» EXERCISE DIRECTIONS
The answer must match the listing exactly, with every line written out again.
** Opening RECORDS SUPPLIED block **
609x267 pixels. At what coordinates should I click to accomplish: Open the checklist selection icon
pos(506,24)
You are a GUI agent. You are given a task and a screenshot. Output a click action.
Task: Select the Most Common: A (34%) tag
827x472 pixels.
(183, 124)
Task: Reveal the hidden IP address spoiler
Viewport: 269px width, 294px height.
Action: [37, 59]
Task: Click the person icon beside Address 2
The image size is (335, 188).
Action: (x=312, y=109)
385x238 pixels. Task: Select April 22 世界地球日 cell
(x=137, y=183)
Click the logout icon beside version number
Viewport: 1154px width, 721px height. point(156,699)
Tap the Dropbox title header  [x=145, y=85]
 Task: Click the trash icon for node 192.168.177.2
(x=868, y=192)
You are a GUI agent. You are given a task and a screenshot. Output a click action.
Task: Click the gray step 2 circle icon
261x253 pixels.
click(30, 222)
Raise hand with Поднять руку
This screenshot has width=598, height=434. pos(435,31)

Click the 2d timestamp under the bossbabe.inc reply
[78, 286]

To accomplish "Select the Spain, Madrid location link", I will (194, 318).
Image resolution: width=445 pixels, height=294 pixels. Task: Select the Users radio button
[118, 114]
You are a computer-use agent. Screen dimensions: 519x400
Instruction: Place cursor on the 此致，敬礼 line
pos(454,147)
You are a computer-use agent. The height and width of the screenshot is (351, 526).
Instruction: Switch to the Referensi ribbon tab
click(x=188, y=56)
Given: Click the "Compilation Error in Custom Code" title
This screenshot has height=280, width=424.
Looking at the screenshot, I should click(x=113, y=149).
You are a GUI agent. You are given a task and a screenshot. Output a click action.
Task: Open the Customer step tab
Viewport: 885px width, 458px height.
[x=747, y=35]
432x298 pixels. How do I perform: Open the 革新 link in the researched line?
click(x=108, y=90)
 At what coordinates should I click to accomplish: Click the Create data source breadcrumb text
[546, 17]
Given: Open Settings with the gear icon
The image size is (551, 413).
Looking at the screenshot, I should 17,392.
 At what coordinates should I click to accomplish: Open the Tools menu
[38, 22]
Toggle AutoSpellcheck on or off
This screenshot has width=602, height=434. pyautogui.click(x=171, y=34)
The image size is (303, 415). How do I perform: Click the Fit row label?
** Closing RECORDS SUPPLIED block **
» EXERCISE RESULT
609x267 pixels. At what coordinates should I click to accomplish: Open the checklist selection icon
pos(506,24)
You are a GUI agent. You are given a task and a screenshot. Output a click action.
Task: Select the Most Common: A (34%) tag
827x472 pixels.
(183, 124)
Task: Reveal the hidden IP address spoiler
Viewport: 269px width, 294px height.
Action: [37, 59]
Task: Click the person icon beside Address 2
The image size is (335, 188).
Action: (x=312, y=109)
385x238 pixels. Task: Select April 22 世界地球日 cell
(x=137, y=183)
Click the logout icon beside version number
Viewport: 1154px width, 721px height. point(156,699)
Tap the Dropbox title header  [x=145, y=85]
 Task: Click the trash icon for node 192.168.177.2
(x=868, y=192)
You are a GUI agent. You are given a task and a screenshot. Output a click action.
Task: Click the gray step 2 circle icon
261x253 pixels.
click(30, 222)
Raise hand with Поднять руку
This screenshot has width=598, height=434. pos(435,31)

Click the 2d timestamp under the bossbabe.inc reply
[78, 286]

To accomplish "Select the Spain, Madrid location link", I will (194, 318).
Image resolution: width=445 pixels, height=294 pixels. Task: Select the Users radio button
[118, 114]
You are a computer-use agent. Screen dimensions: 519x400
Instruction: Place cursor on the 此致，敬礼 line
pos(454,147)
You are a computer-use agent. The height and width of the screenshot is (351, 526).
Instruction: Switch to the Referensi ribbon tab
click(x=188, y=56)
Given: Click the "Compilation Error in Custom Code" title
This screenshot has height=280, width=424.
Looking at the screenshot, I should click(x=113, y=149).
You are a GUI agent. You are given a task and a screenshot. Output a click action.
Task: Open the Customer step tab
Viewport: 885px width, 458px height.
[x=747, y=35]
432x298 pixels. How do I perform: Open the 革新 link in the researched line?
click(x=108, y=90)
 At what coordinates should I click to accomplish: Click the Create data source breadcrumb text
[546, 17]
Given: Open Settings with the gear icon
The image size is (551, 413).
Looking at the screenshot, I should 17,392.
 At what coordinates should I click to accomplish: Open the Tools menu
[38, 22]
Toggle AutoSpellcheck on or off
This screenshot has width=602, height=434. pyautogui.click(x=171, y=34)
The image size is (303, 415). How do I perform: Click the Fit row label?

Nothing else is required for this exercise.